El observar las estrellas, la luna, dormir con ellas y despertarse sin ellas no es igual que si no hubiese pandemia, aun estando en una montaña, alejados de la noche citadina hoy vivimos inundados de covinformación o de sobreabundancia de información como resultado de la COVID, que nos atraviesa el alma de incertidumbre, de lo transido. No importa que nos dejen dos horas más contemplar la ciudad Santo Domingo, de manera puntual, la Zona Colonial y sus calles angostas en el anochecer; el rostro de la pandemia es sombrío, cubierto de mascarilla y distanciamiento, lo cual no deja espacio al placer de la noche.

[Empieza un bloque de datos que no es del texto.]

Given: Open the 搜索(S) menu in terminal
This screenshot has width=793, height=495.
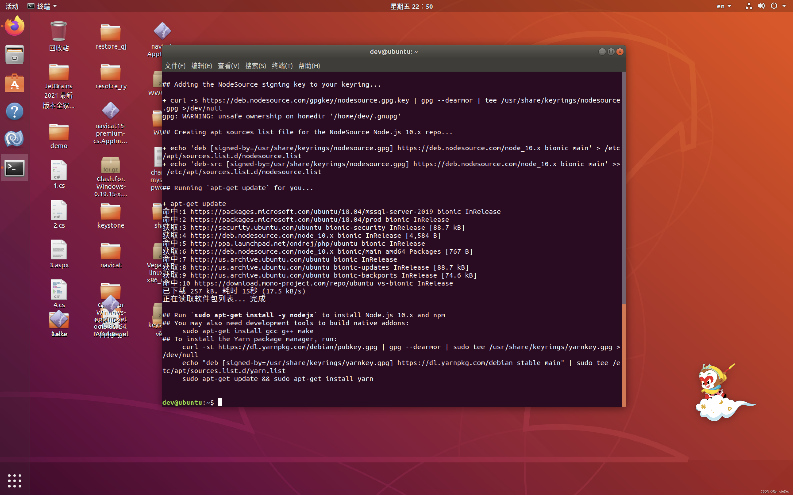Looking at the screenshot, I should 255,66.
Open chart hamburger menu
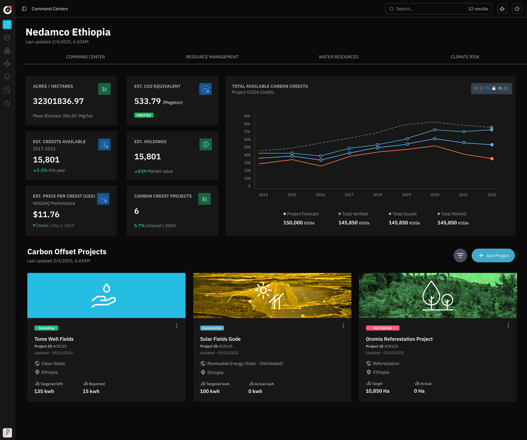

Pensar la noche es pensar en los recuerdos; porque la noche como la hemos vivido antes de la pandemia se ha esfumado. Hoy vivimos en una pura orfandad de lo nocturno, con rostro de dolor, que empieza en la penumbra de un triste adiós que nos trae recuerdos desde cualquier ciudad visitada en el cibermundo.
Se nos ha muerto la noche en vida, solo la tecnociencia con la llegada de la vacuna y la musa y el lenguaje del poeta le recobrarían su encanto y su estado vivencial, porque para poetizarla, recordarla y pensarla, hay que vivirla en toda su plenitud, en encuentro presencial. Ahora pienso en ella desde el pasado, porque en este presente pandémico, la noche es fúnebre.
Atrás quedó la bella canción escrita por Ana Magdalena y Manuel Alejandro y cantada por Julio Iglesias:
Que no se rompa la noche,
por favor, que no se rompa.
Que sea serena y larga
como el tallo de la rosa,
que sea de luna blanca
con su escarcha y con sus sombras.
(…) Que no se rompa la noche,
Que no llegue la mañana.
Desde hace más de medio año, la noche no es nombrada, no se disfruta, ha perdido su magia, su encanto, mirada poética y romántica. Hoy, pensar en la noche es vivir en los recuerdos para no desangrar en este presente gris y atrapado de melancolía, donde sabemos de un aquí y ahora de la mañana y de la tarde, pero no de su anochecer.
Solo la nostalgia parsimoniosa nos queda de esa fascinación de lo que es “Medianoche en París” (Midnight in Paris), en cuanto encanto cinematográfico, escrita y dirigida por Woody Allen. En una de esas noches del 2014, en Oviedo, Principado de Asturias, me encontré con el monumento a Allen, ubicado en la calle Milicias Nacionales, de dicha ciudad. De esa noche me brota el recuerdo de aquellas palabras (2014) de mi amigo filosofo Román García “a Merejo, solo le faltó conocer a Oviedo de 5 a 7 de la mañana”.
Recuerdo en una noche en Nueva York, en pleno invierno, solo la nieve al caer y con unos poemas de Paz, en especial “Noche en claro”, donde él se regocijaba al caminar con sus amigos, en especial con el poeta Andrés Breton y Benjamín Peret.
“Nos dispersamos en la noche
mis amigos se alejan
llevo sus palabras como un tesoro ardiendo
Pelean el río y el viento del otoño
pelea el otoño contra las casas negras
Año de hueso
pila de años muertos y escupidos
estaciones violadas
siglo tallado en un aullido
pirámide de sangre”
(…)
Seguiremos por mucho tiempo poniendo dentro un paréntesis a la noche, a esas grandes noches que nos traen recuerdos desde una infancia que se perdía en el anochecer, que solo pensábamos que se nos irían cuando cesara nuestra vida.